» Brief
Pictures stay out of the copy, which must hold exactly the lines from the one containing "Instruction: Open the" through the end of the material below.

» Exercise materials
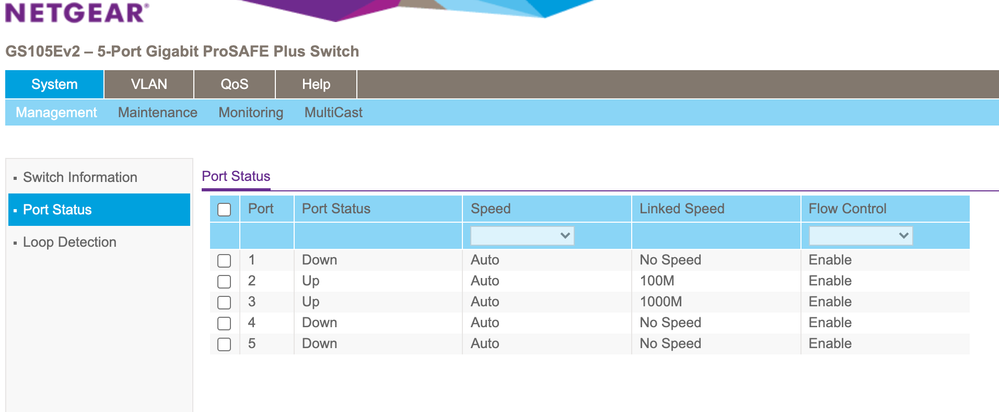The height and width of the screenshot is (412, 999).
Task: Open the MultiCast submenu
Action: 333,113
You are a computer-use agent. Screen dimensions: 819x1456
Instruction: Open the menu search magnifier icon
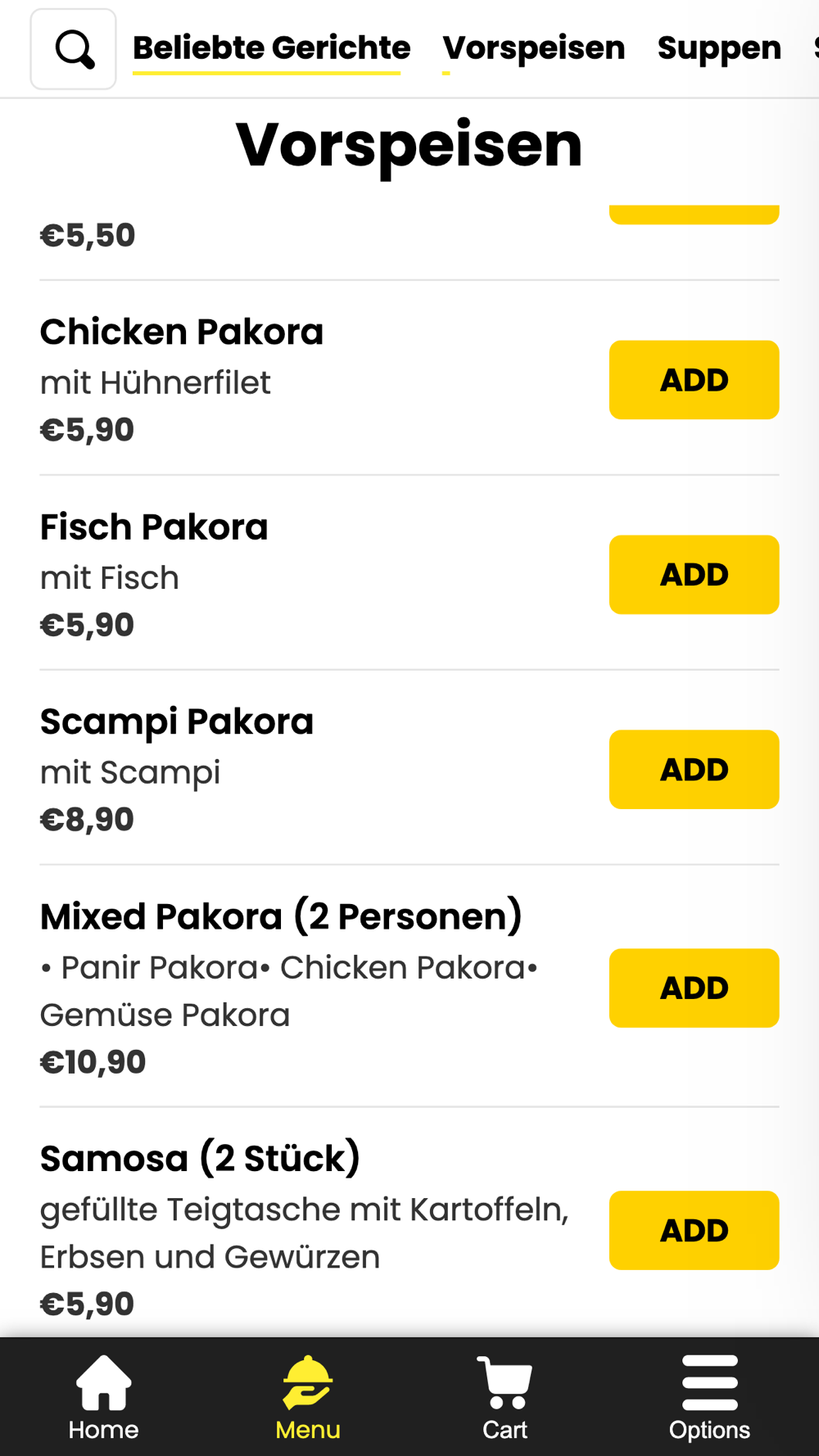pos(74,49)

» Reply
Instruction: Open the menu search magnifier icon
pos(74,49)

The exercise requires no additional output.